__Aim of the task__: Nothing but the lines from the one containing "Instruction: Toggle the light theme sun icon" through the final line of the data should be repeated, and each must be exact.

__Input data__:
##############################

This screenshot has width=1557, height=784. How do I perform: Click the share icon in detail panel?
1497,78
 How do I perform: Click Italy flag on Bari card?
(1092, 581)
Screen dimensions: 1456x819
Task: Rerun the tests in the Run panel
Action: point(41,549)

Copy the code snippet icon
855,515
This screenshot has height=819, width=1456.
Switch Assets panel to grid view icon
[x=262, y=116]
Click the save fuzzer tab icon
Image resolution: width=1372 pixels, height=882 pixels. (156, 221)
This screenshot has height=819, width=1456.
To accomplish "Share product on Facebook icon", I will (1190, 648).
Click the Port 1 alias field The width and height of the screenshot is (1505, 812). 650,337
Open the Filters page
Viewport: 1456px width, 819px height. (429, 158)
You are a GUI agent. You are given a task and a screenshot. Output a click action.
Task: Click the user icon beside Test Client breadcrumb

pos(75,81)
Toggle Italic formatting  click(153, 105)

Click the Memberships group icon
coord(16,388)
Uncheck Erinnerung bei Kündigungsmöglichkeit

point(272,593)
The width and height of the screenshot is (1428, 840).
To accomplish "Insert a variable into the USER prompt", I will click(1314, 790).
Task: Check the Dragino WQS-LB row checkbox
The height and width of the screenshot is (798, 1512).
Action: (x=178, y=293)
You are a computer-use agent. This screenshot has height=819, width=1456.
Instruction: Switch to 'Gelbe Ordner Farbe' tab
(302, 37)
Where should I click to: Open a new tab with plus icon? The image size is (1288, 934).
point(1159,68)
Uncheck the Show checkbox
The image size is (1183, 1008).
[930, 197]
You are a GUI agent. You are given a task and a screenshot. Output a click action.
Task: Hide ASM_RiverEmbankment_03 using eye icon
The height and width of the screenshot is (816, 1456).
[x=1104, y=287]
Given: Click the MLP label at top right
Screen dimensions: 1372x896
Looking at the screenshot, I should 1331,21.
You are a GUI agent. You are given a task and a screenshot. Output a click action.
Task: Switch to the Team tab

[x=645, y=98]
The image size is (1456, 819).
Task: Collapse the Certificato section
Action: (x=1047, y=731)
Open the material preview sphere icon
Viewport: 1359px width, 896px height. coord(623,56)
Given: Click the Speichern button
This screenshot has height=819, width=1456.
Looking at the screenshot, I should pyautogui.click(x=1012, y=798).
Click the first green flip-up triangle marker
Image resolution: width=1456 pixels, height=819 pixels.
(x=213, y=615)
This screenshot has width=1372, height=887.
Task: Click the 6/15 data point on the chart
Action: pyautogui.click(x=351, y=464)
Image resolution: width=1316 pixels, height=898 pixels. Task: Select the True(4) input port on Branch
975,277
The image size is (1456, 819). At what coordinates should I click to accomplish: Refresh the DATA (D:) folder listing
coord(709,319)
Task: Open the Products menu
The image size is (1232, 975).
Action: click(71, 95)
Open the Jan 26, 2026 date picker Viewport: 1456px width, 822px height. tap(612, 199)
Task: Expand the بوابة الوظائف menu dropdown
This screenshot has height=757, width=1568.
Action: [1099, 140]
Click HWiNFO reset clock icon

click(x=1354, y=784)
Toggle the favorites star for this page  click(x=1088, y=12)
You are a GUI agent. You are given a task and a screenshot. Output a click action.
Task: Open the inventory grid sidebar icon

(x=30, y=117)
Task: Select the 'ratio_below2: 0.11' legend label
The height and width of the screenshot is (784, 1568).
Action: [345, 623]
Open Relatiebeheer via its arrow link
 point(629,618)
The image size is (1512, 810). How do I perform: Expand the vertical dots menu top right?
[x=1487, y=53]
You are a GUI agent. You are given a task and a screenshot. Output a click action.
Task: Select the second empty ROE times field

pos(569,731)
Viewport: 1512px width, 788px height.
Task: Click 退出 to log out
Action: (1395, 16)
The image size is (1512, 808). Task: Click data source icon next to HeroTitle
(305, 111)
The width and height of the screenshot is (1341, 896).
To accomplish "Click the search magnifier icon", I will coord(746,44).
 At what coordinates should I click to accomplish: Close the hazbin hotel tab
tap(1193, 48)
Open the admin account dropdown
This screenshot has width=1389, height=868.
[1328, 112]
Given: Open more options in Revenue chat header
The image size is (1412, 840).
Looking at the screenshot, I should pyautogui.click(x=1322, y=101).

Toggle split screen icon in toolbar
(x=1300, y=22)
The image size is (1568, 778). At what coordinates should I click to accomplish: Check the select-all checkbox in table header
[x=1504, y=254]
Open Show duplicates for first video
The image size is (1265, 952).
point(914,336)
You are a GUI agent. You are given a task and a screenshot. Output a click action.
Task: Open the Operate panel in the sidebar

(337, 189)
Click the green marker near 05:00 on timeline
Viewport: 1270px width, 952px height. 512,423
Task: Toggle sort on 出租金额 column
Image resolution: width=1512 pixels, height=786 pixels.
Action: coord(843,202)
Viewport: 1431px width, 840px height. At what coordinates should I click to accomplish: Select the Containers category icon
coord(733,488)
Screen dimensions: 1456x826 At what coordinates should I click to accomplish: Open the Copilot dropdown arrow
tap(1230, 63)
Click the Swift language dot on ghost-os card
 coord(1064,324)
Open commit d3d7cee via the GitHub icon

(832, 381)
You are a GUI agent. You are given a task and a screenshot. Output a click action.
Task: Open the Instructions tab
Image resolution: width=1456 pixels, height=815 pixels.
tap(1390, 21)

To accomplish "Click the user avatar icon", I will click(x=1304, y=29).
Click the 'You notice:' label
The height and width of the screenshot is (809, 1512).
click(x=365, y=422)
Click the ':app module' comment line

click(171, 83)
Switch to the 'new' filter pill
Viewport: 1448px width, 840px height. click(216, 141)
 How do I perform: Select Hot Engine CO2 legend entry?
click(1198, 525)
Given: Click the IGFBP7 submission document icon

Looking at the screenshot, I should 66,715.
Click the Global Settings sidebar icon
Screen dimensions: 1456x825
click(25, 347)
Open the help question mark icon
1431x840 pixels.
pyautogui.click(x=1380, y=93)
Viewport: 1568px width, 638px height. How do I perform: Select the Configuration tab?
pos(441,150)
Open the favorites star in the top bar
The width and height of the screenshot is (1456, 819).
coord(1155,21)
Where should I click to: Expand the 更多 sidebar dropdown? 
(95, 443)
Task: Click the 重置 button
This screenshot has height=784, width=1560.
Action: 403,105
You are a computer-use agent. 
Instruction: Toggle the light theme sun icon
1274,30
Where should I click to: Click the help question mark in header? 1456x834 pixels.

##############################

__Exercise result__:
Instruction: Toggle the light theme sun icon
1274,30
Where should I click to: Click the help question mark in header? 1456x834 pixels.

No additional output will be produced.